-- Begin DATA --

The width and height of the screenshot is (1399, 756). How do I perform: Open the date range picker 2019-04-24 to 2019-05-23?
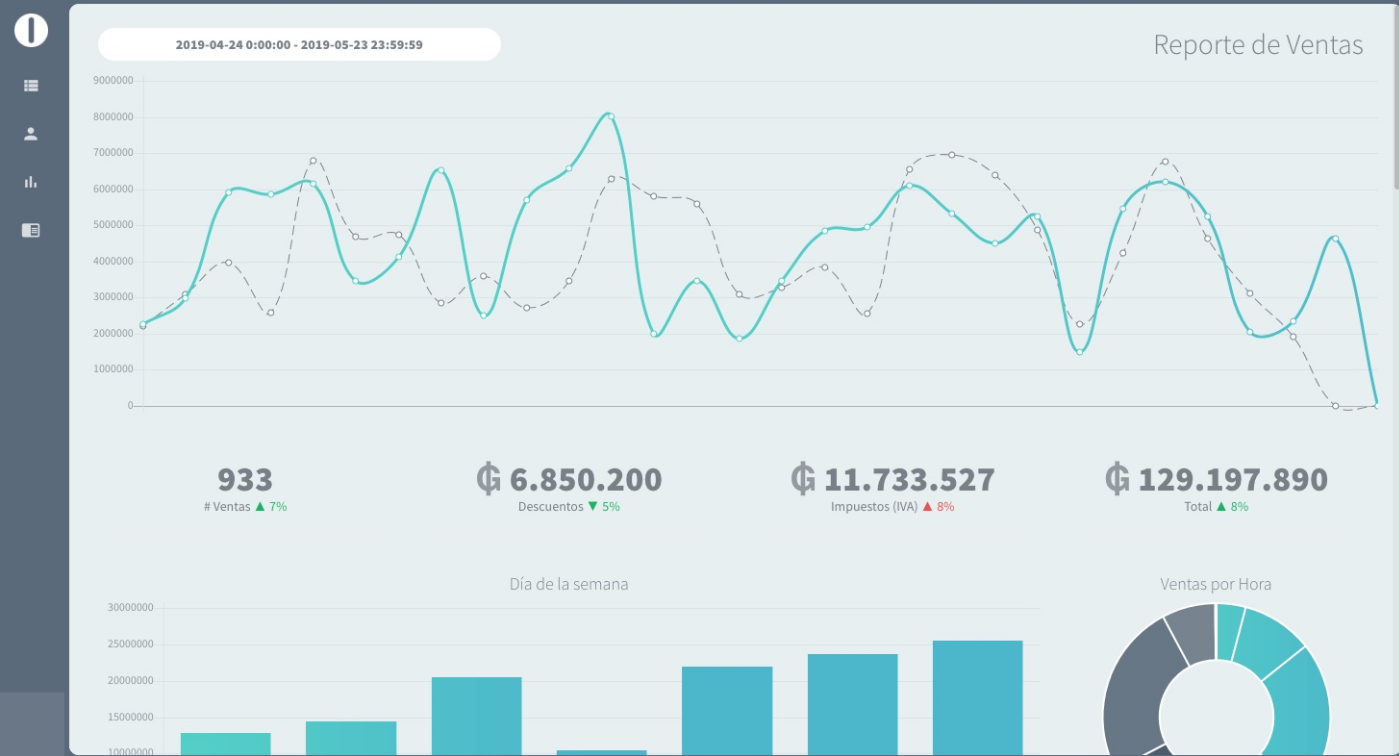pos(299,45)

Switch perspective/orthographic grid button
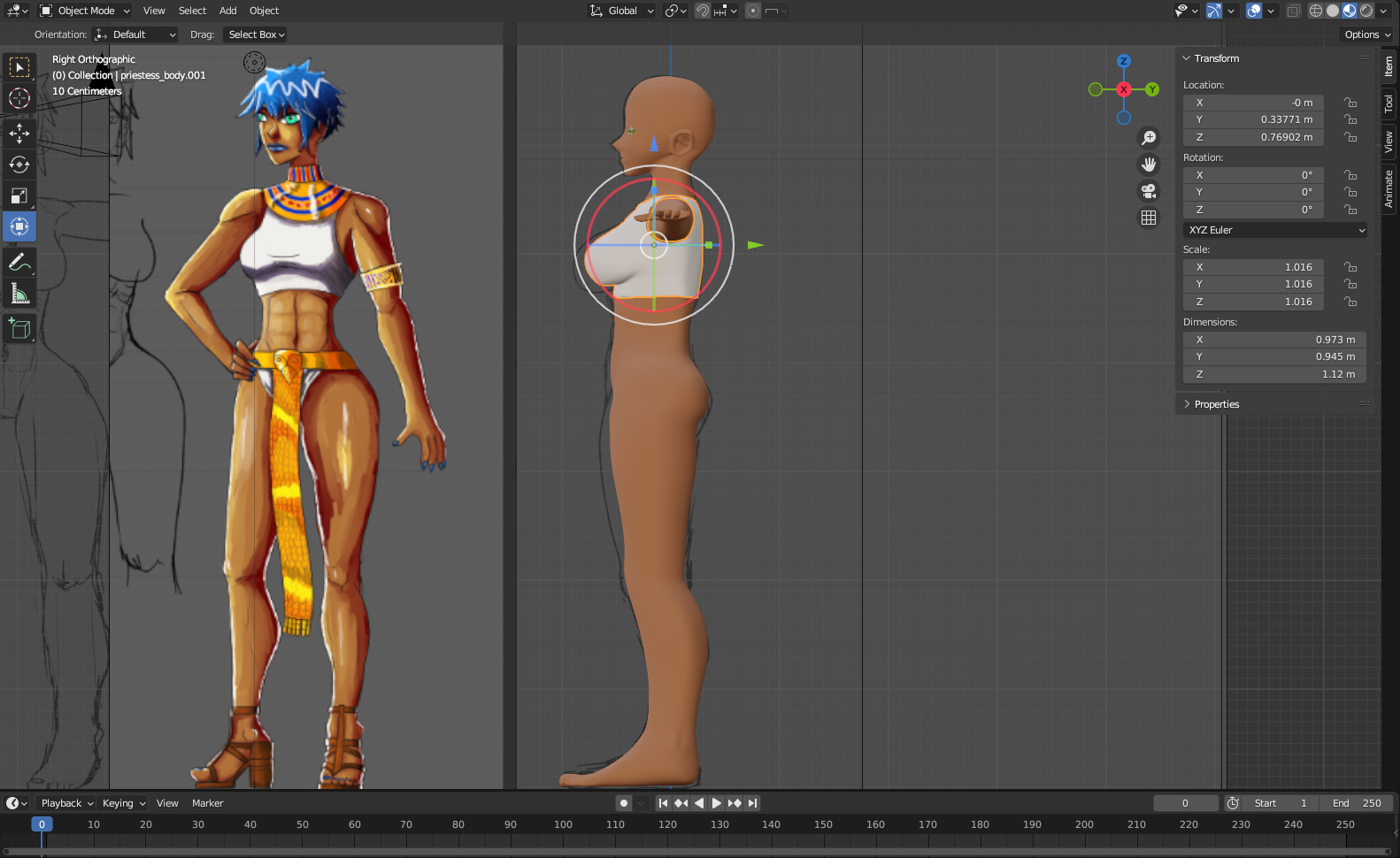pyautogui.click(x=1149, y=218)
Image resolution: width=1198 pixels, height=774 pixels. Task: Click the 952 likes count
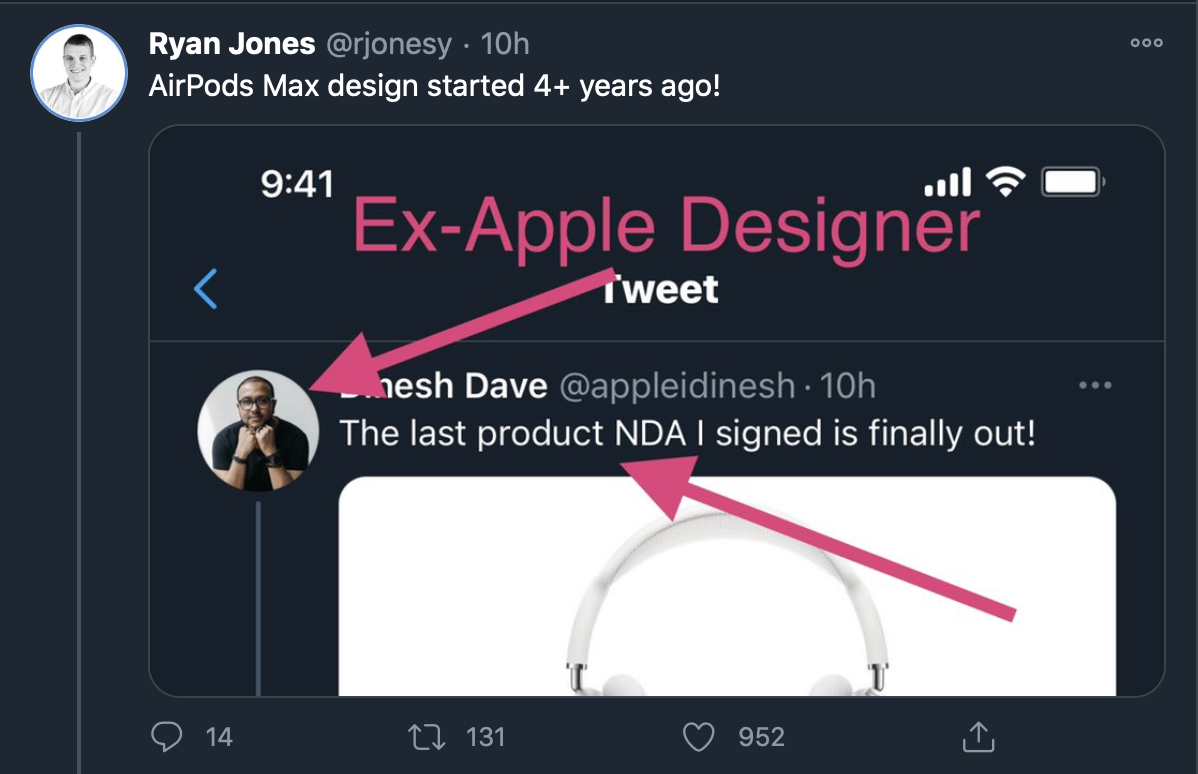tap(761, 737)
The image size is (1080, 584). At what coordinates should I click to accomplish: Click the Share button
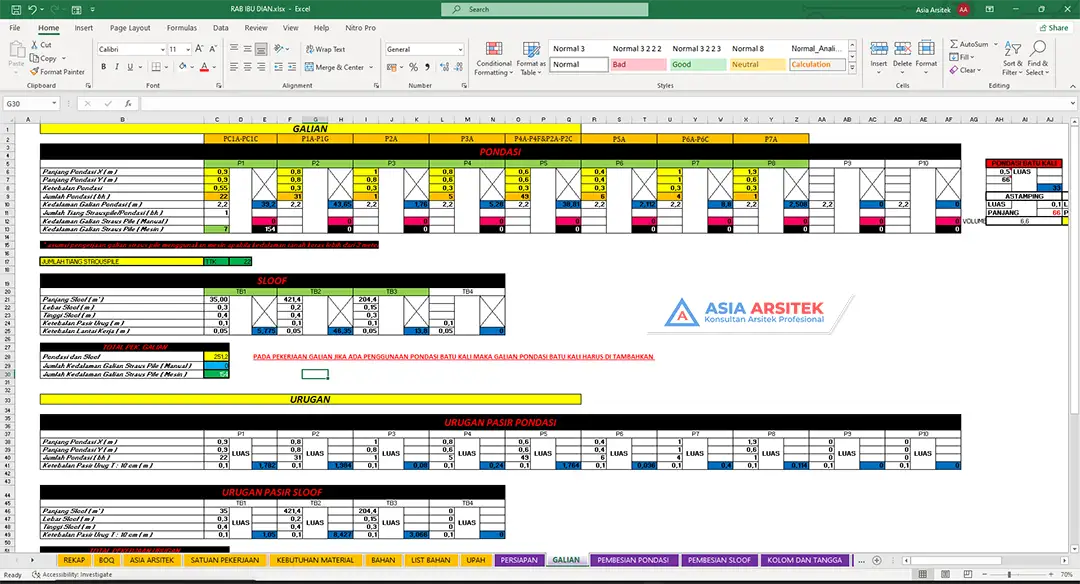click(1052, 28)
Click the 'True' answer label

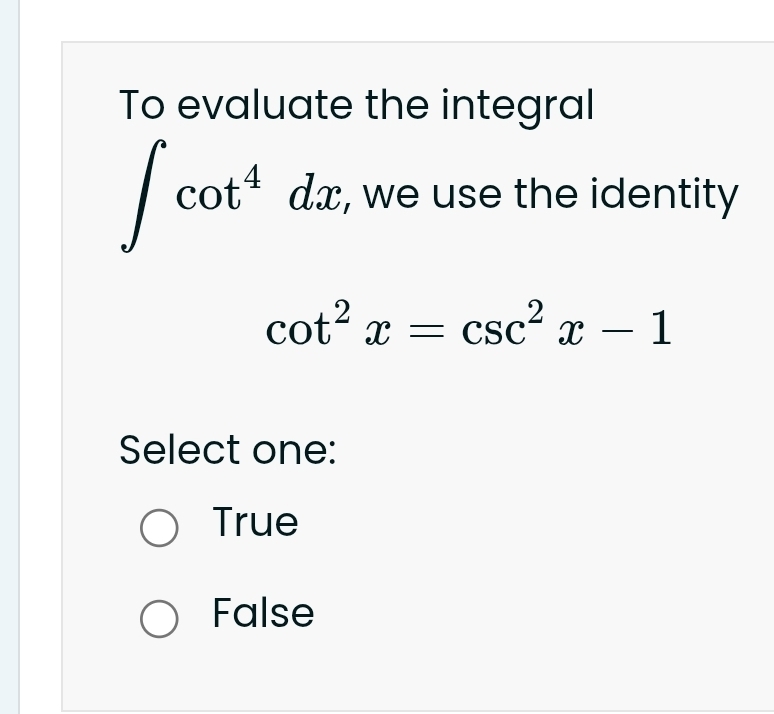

-- End DATA --

**WHAT THE EXERCISE ASKS:**
Reproduce verbatim everything from the line containing "The image size" down to the end of the material. Omit the pictures from your answer.

**ANSWER TO THIS PROBLEM:**
The image size is (1080, 584). At what coordinates should I click to accomplish: Click the Share button
click(1052, 28)
Click the 'True' answer label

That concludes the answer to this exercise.